Jodo Shinshu Hongwanji-ha (Honpa Hongwanji)

Templo Principal

Ryukoku-zan Hongwanji (Nishi Hongwanji)

Objeto de Reverência

Tatāgata Amida (Namo Amida Butsu)

Notas:
Hongwanji significa “Templo do Voto Primordial”.
O Voto Primordial é a promessa do Buda Amida de salvar todos os seres.
O caminho Shin ou Jodo Shinshū é uma das muitas denominações do Budismo Mahayana.
Honpa é uma abreviatura de Hongwanji-ha, a organização sede em Kyoto, Japão, do Budismo Jodo Shinshu.

Livros

Ensinamento

Pela virtude do Voto Original do Tatāgata Amida (Buda), recebo a mente e o coração confiantes (Shinjin) e vivencio o Nembutsu (o nome de Amida). Quando os elos que me prendem a esta existência se desfazem, se dá o nascimento na Terra Pura. Torno-me Buda e retorno a este mundo da ilusão para conduzir os seres à iluminação.

Vida Cotidiana

Guiado pelos ensinamentos de Shinran Shonin, ouço o chamado compassivo do Tatāgata Amida. Recitando o Nembutsu, sem recorrer a súplicas e superstições, reflito sempre sobre minha conduta. Na tristeza dos meus erros e na alegria, levo uma vida de gratidão e retribuição por todos os benefícios.

Propósito

Somos uma comunidade de pessoas, irmanadas no Darma, que seguem os ensinamentos de Shinran Shonin.
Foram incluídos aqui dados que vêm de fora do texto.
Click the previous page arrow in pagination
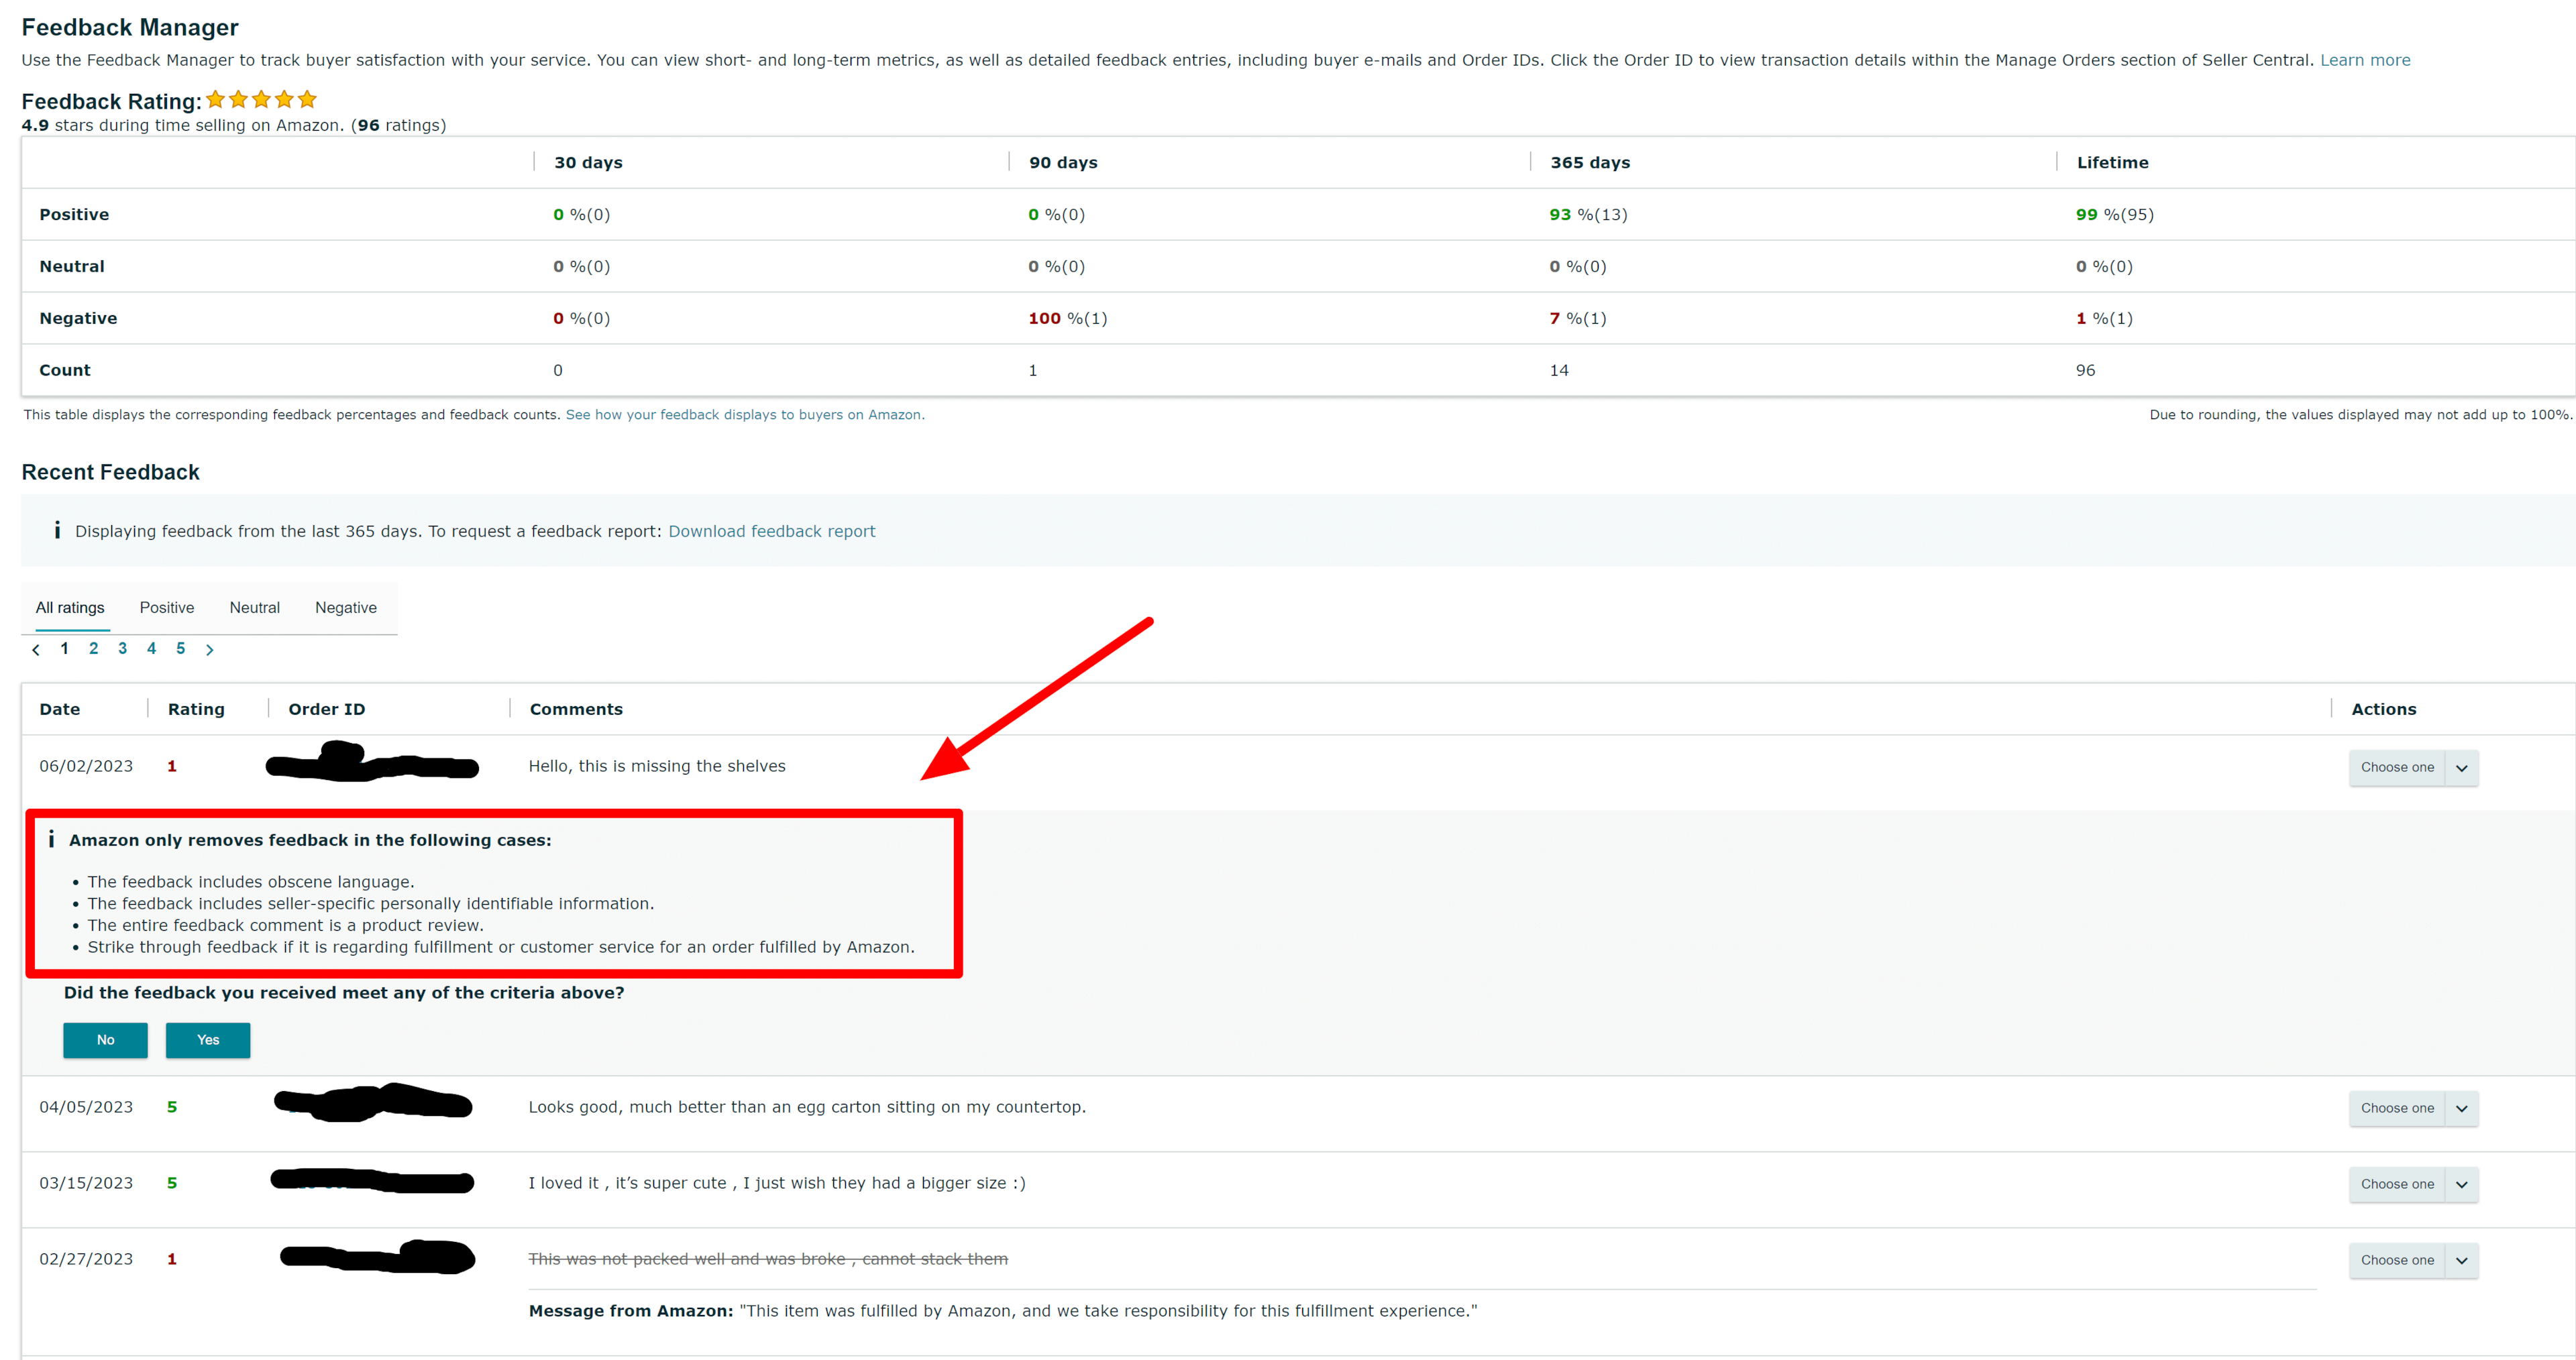[x=36, y=650]
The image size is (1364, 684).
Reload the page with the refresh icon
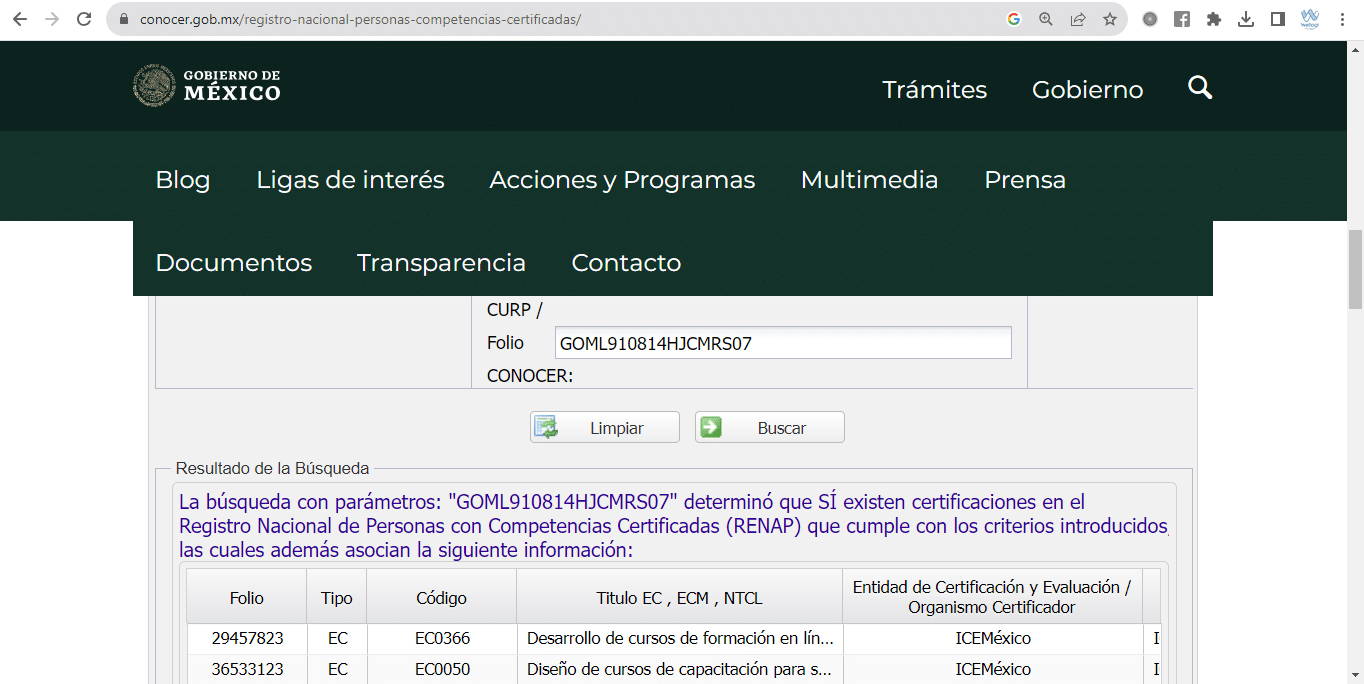pos(84,17)
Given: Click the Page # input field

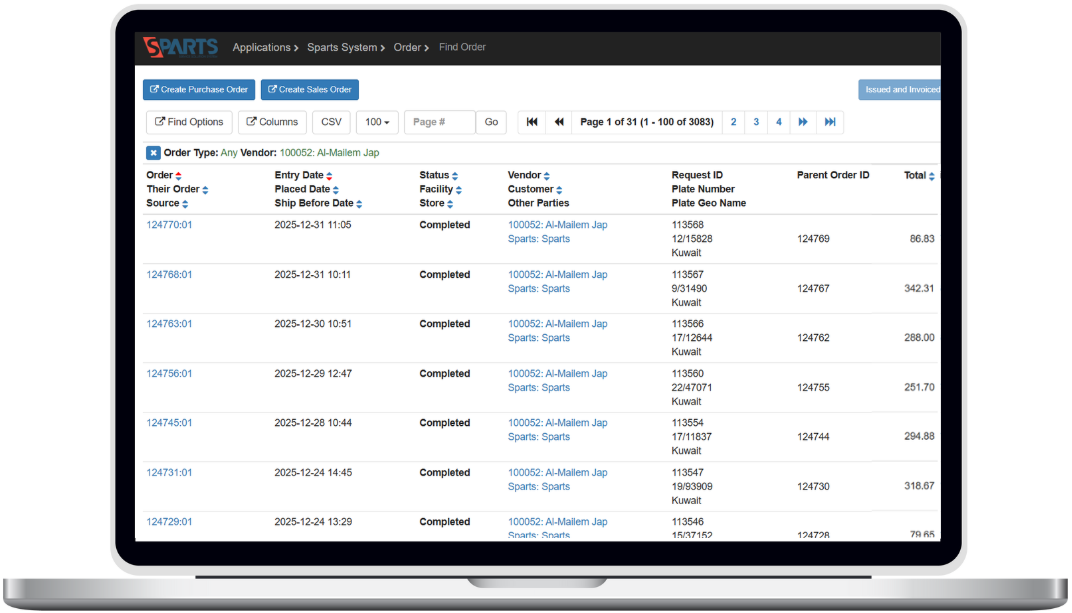Looking at the screenshot, I should [439, 122].
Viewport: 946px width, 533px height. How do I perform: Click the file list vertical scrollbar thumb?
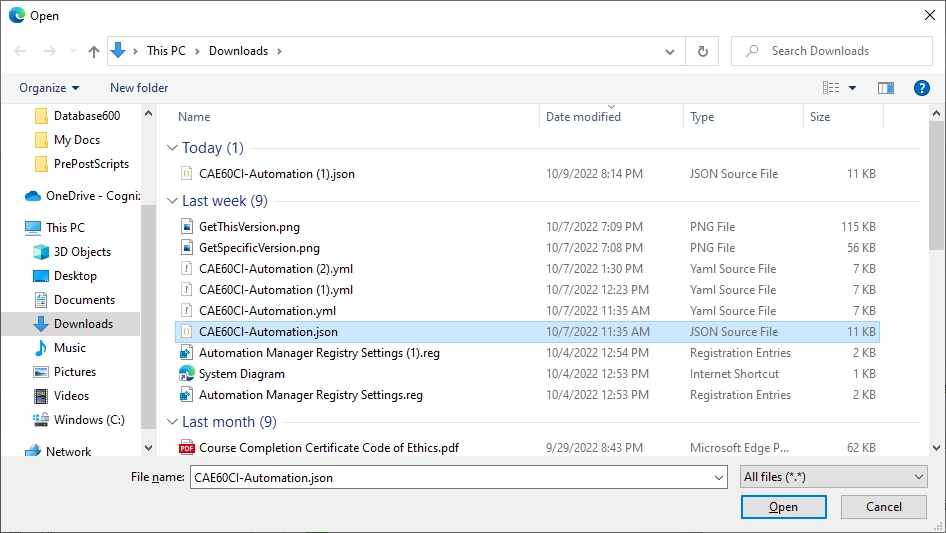(936, 185)
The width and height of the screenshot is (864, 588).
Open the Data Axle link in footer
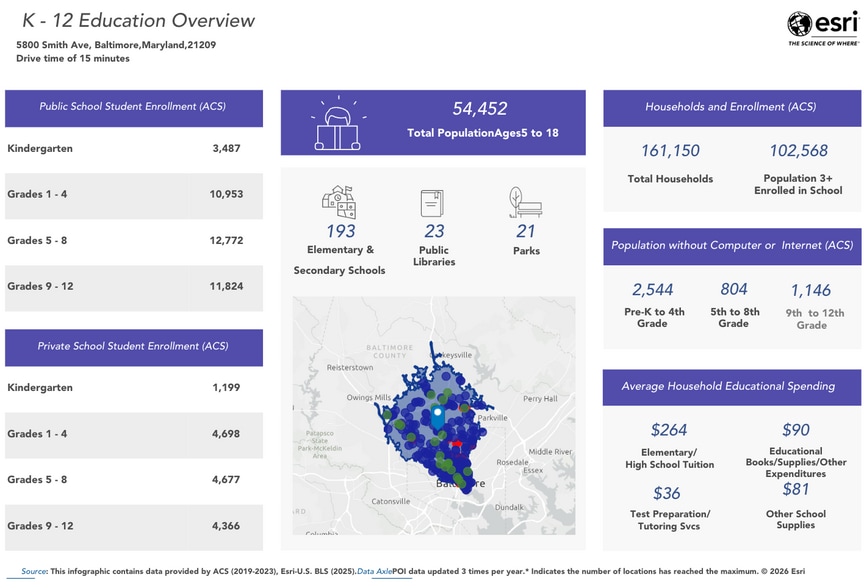(374, 571)
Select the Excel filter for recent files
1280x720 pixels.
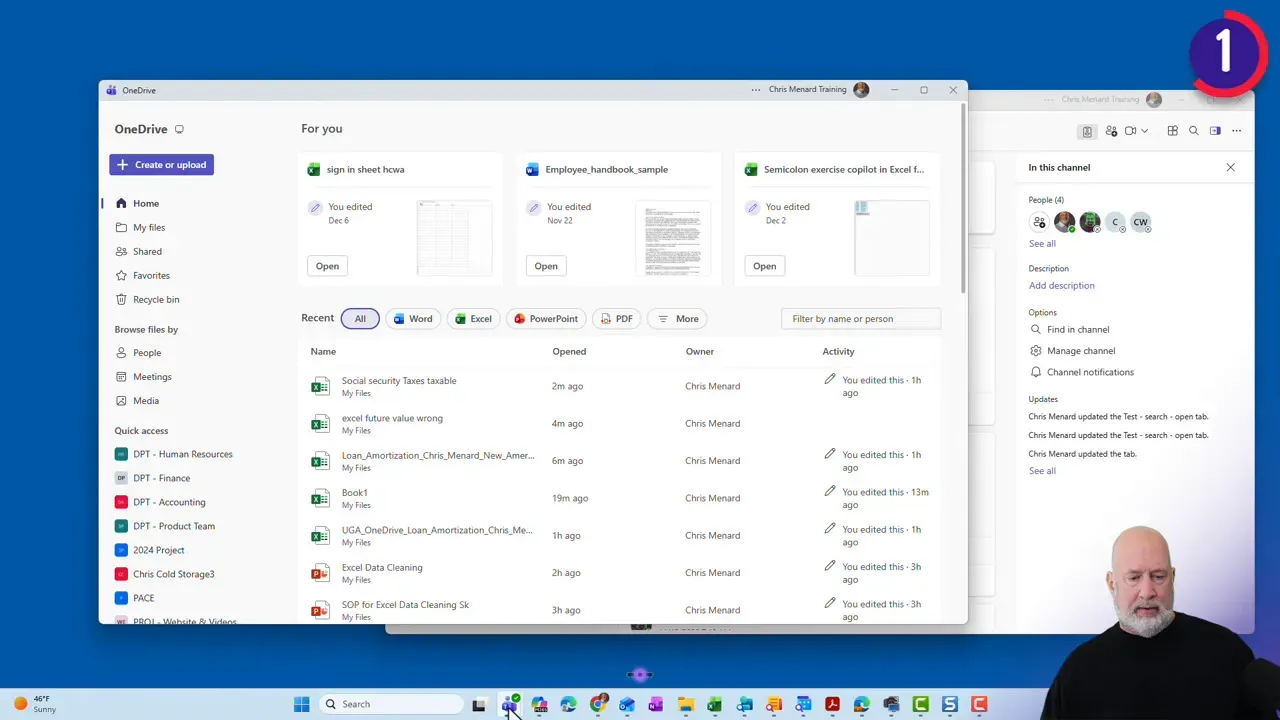[x=473, y=318]
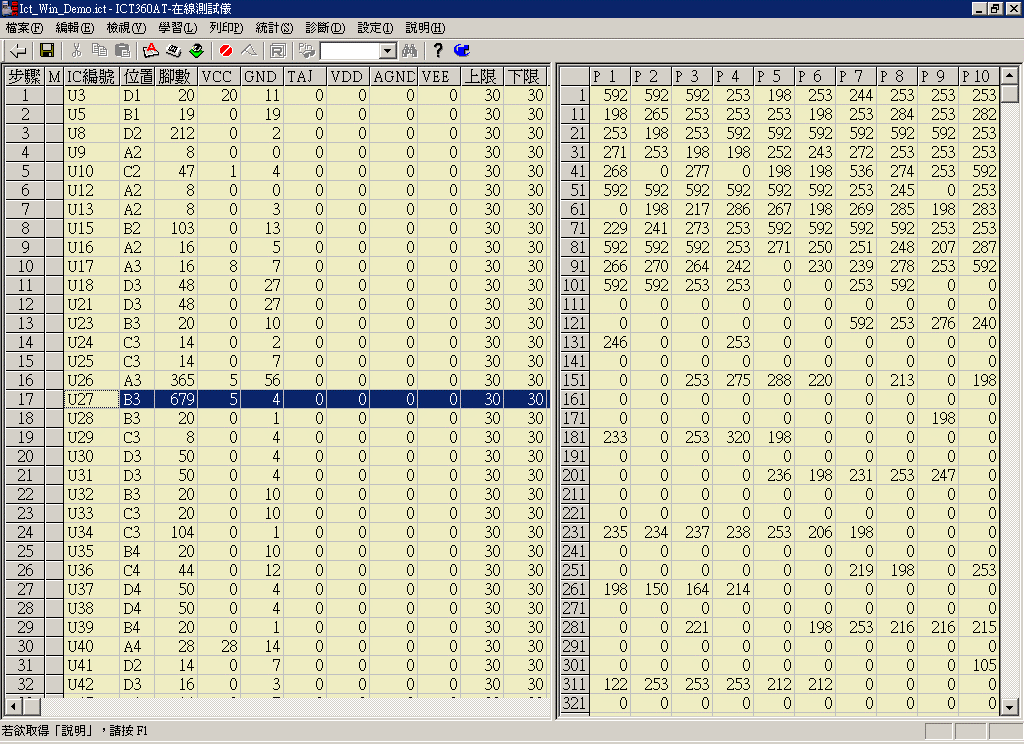1024x744 pixels.
Task: Click the binoculars search icon
Action: [x=410, y=50]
Praticando o Nembutsu, procuramos compartilhar com outros a sabedoria e a compaixão do Tatāgata Amida. Contribuímos assim para a realização de uma sociedade em que todos possam viver uma existência plena.

Rituais e Tradições

Recitação do Nembutsu

O Nembutsu, o nome do Buda, não é recitado como um mantra ou prática religiosa para obter mérito. Deve ser pronunciado e ouvido em Consciência, Alegria e Apreciação da imensa Compaixão do Buda Amida. Ao fazê-lo manifestamos nossa confiança verdadeira no voto original do Buda. Namo Amida Butsu significa “Eu tomo refúgio no Buda”, “Eu confio no Buda da Vida Imensurável (Compaixão) e da Luz Infinita (Sabedoria).

Glicínia

Planta nativa do Japão, a glicínia ou wisteria é conhecida também como flor-da-ternura. É ainda chamada de flor de Fuji, símbolo da nossa escola budista. São dois ramalhetes que crescem em semicírculo para baixo, simbolizando que toda progressão budista é no sentido da humildade e da harmonia. Sua forma é uma espécie de abrigo ao praticante.

Gassho

Juntando as palmas das mãos e curvando-nos diante do Buda, expressamos a nossa mais profunda gratidão à Compaixão e à Sabedoria simbolizadas pela sua imagem. A mão direita representa o Buda, enquanto a mão esquerda representa a própria pessoa. Juntas elas simbolizam a Unidade com o Buda.

Nenju

O nenju simboliza a unidade e é usado para que se esteja ao eu desperto. É colocado ao redor das mãos em gassho com a borla pendurada para baixo. Quando não estiver em uso, é colocado no pulso esquerdo ou segurado com a mão esquerda.

Monto

O monto shikisho é um paramento que os adeptos leigos colocam em torno do pescoço. Ao usá-lo a pessoa demonstra seu comprometimento com a escola à qual pertence, rememorando o compromisso com os 3 Tesouros do Budismo: Buda, Darma (ensinamento) e Sanga (comunidade).

Oshoko

O incenso é oferecido no momento em que se entra na Nave do templo, em gesto de gratidão, preparando nossas mentes para ouvir o Dharma, os ensinamentos budistas.

Shoshinguê

O canto do Shoshinguê, Wassans e outros versos igualmente importantes para o Shin Budismo, é parte fundamental dos ofícios. Cantar os ensinamentos de Buda é uma forma alegre e coletiva de viver o Dharma, uma experiência de unidade na qual as vozes individuais somam-se e diluem-se em uma só voz. No Budismo Shin, tanto leigos quanto clérigos podem cantar juntos.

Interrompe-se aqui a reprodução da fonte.